[Document passage]

_ _ _ _

Patterns: Retry vs Circuit Breaker

Published on Sunday, July 24, 2016

Today I want to tell you about two interesting patterns: Retry and Circuit Breaker. They look the same at first sight, but they are used for solving different problems.

Retry

Context and problem

Your application interacts with some service in the net. The application must handle possible errors. Typical errors: connection problems, temporary unavailability of a service or time-outs because of peak load on the service. Key factor is that errors are temporary and will be eliminated by themselves in some time.

Solution

If your application detects an error while interacting with a service, it can try to handle it using one of the following strategy:

  1. if the error is unusual, and probably will repeat (authorization error when you use wrong password will occur every time you try to interact), the application should stop an operation and tell you about the error
  2. if the error is temporary and unlikely it will repeat in future, the application can make another attempt to send request. Additionally, the application can make small delay between requests that will increase the chances of success

Example

Remote service:

public interface ITransactionService
{
    void SendMoney(int sum);
}

public class TransactionService : ITransactionService
{
    private readonly Random _random = new Random();
    public void SendMoney(int sum)
    {
        if (_random.Next(3) == 0)
            throw new HttpException("Network problems...");

        Console.WriteLine($"Money sent. Sum {sum}");
    }
}

Application:

class Program
{
    private static readonly int _retryCount = 3;
    static void Main(string[] args)
    {
        RetryPatternTest();
    }

    private static void RetryPatternTest()
    {
        var service = GetService();
        var currentRetry = 0;
        do
        {
            try
            {
                currentRetry++;
                service.SendMoney(100); //try to call remote service
                break;
            } 
            //if our exception is transient and we don't exceed retry attempts
            //we just log exception and try again
            catch (Exception ex) when (currentRetry <= _retryCount && IsTransient(ex))
            {
                Trace.WriteLine(ex);
            }
            //small delay between attempts
            Thread.Sleep(300);
        } while (true);

        Console.WriteLine("Operation complete");
        Console.WriteLine($"Attempts: {currentRetry}");
    }

    private static bool IsTransient(Exception ex)
    {
        //check if Exception is transient
        return ex is HttpException;
    }

    private static ITransactionService GetService()
    {
        return new TransactionService();
    }
}

The code calling remote service is placed in try-catch block inside a loop. The loop will be finished, when service.SendMoney method completes without any errors. If this method throws an exception, catch block checks the error is transient (temporary) and retry count is not exceeded, log this error and make another attempt to call the service method after a small delay. Method IsTransient checks an error, and may differ depending on environment and other conditions. Also, this pattern is often used for resolving optimistic-concurrency problem in Entity Framework:

var currentRetry = 0;
using (var context = new DbContext(ConnectionString))

_ _ _ _

[Exercise inputs]

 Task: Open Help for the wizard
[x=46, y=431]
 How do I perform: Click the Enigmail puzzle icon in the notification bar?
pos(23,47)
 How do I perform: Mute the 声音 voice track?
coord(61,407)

_ _ _ _

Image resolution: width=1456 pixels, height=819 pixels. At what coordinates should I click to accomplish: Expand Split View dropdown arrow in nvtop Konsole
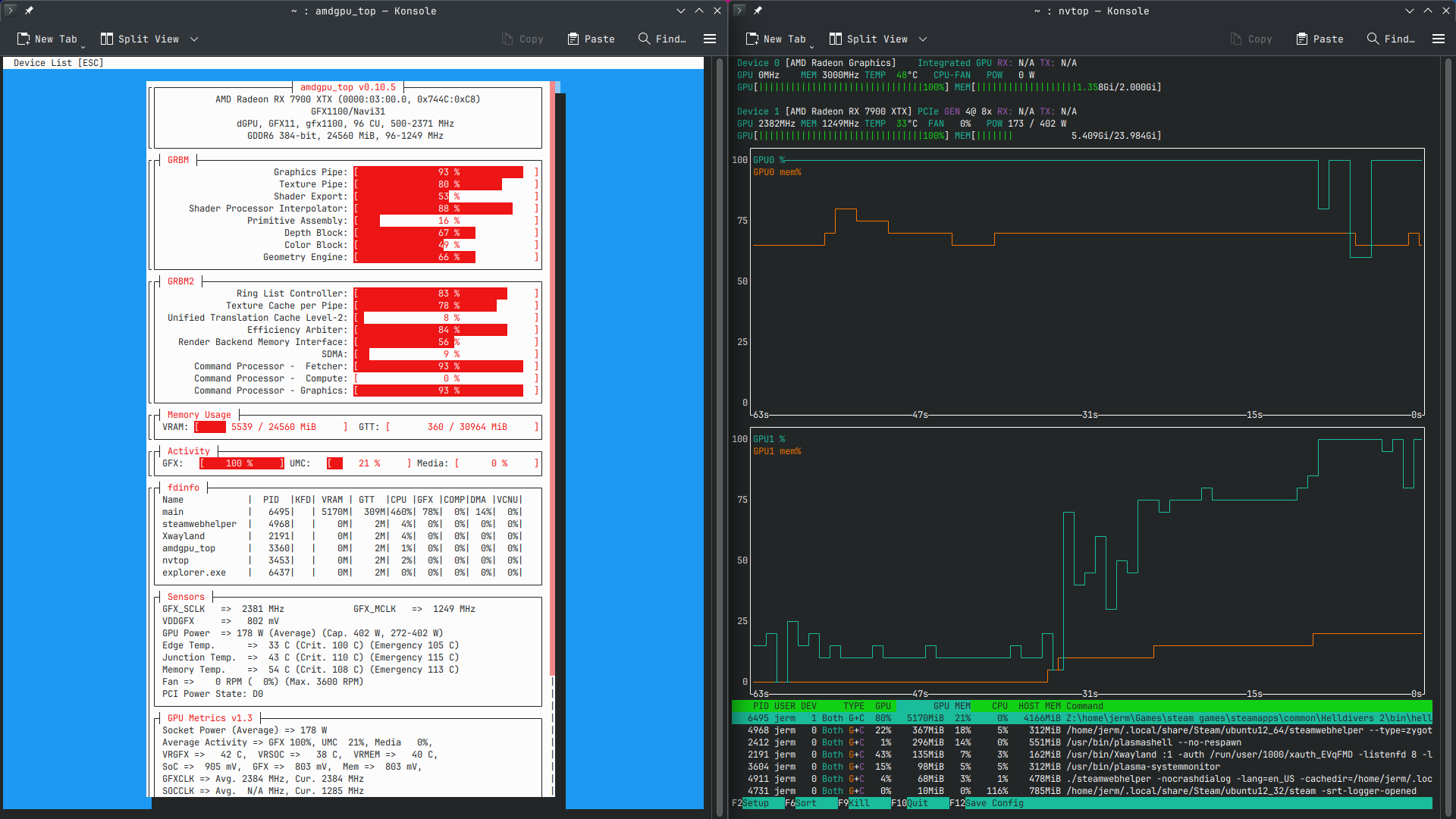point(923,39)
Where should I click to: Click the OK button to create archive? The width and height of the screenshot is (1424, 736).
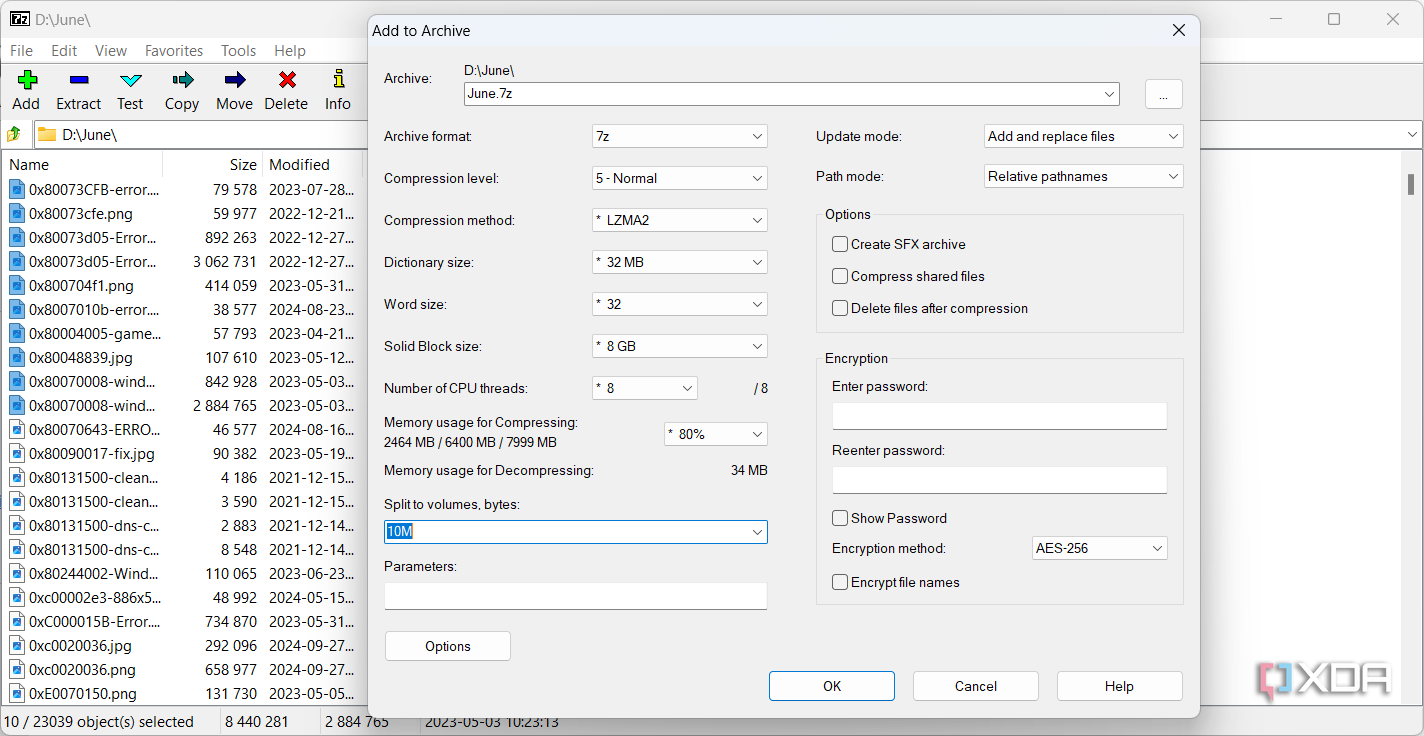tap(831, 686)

_ _ _ _

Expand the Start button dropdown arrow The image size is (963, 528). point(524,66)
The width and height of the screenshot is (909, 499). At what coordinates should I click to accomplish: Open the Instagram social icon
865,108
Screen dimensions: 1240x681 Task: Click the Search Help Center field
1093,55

_ _ _ _

[What this exercise asks]
(a) Answer these questions using the article on the Retry and Circuit Breaker patterns:
(i) On what date was it published?
(ii) What value is assigned to _retryCount in the application code?
(iii) For resolving what kind of problem in Entity Framework is the Retry pattern often used?
(b) Output the rows between the line containing "Where should I" and the line containing "tap(831, 686)", inclusive, as a two-column CSV with the columns request and answer. Put each row's text and its answer in one quoted field each, replace line breaks with spaces, and leave out the pictures.

[Solutions to the tasks]
(a)
(i) Sunday, July 24, 2016
(ii) 3
(iii) The optimistic-concurrency problem

(b)
request,answer
"Where should I click to: Click the OK button to create archive? The width and height of the screenshot is (1424, 736).","tap(831, 686)"